A vein in my forehead is about to burst. Sweat streams off my nose. I’m on a stationary bike, hooked to cords and monitors, a hamster on a wheel, legs spinning, lungs gasping, heart-rate racing to 168 beats per minute—dit-dit-dit-dit-dit-dit-dit—and climbing higher still.
Thus starts my story in yesterday’s Minneapolis Star Tribune, where I look at blood lactate threshold testing, a rising fitness test that measures an athlete’s capacity via indicators in the blood.
Blood lactate threshold—a point where lactic acid floods muscle cells too fast for the body to metabolize the excess—is where athletes “feel the burn,” a physiological parameter at which speed, power and efficiency start to suffer under the pain of anaerobic stress.
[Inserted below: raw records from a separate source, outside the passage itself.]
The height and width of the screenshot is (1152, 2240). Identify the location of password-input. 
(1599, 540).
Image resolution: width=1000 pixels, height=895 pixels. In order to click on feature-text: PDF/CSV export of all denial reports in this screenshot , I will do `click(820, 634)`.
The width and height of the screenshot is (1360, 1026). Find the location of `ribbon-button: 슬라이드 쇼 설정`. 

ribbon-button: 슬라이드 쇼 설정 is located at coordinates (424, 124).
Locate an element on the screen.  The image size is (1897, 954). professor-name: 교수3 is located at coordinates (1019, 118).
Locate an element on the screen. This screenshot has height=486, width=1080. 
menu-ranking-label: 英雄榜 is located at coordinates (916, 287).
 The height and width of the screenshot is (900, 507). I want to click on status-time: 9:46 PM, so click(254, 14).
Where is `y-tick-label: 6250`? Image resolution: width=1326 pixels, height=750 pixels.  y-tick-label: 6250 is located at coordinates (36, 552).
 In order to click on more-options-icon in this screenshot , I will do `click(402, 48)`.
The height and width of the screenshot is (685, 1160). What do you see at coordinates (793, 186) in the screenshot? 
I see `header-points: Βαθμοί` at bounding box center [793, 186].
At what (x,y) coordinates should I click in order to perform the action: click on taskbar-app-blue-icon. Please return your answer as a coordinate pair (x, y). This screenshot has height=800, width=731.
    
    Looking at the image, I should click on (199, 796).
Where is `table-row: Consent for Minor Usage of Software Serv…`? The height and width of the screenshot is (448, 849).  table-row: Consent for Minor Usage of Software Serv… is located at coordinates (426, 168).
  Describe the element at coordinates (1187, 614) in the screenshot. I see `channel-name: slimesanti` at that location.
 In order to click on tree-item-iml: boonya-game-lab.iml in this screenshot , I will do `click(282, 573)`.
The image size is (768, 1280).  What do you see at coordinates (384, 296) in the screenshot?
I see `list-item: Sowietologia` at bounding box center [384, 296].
Professional athletes, notably Nordic skiers and endurance-sports competitors, have sought blood lactate tests for more than a decade. Alongside fitness identifiers such as body mass index, VO2 max (aerobic capacity), heart rate and body composition tests, a blood lactate profile helps prescribe workout regimens individualized for the physiological makeup and fitness level of each athlete on a roster.
Indeed, blood lactate readings can distill the efficiency of exercise to a cellular level, providing a peek at the inner workings of millions of muscle cells, where oxygen, enzymes, glycogen, lactic acid and other infinitesimals mix to pound out movement and power.
Trainers and coaches take test results and apply them to heart-rate-based workouts structured for maximum physical efficiency.
“It’s about training smarter, not harder,” said Ben Popp, a former semi-pro skier who founded the training company Endurance Athlete in 2001. “The goal with any workout should be to do the minimal amount of work possible to elicit the physiological response that you need to make a difference.”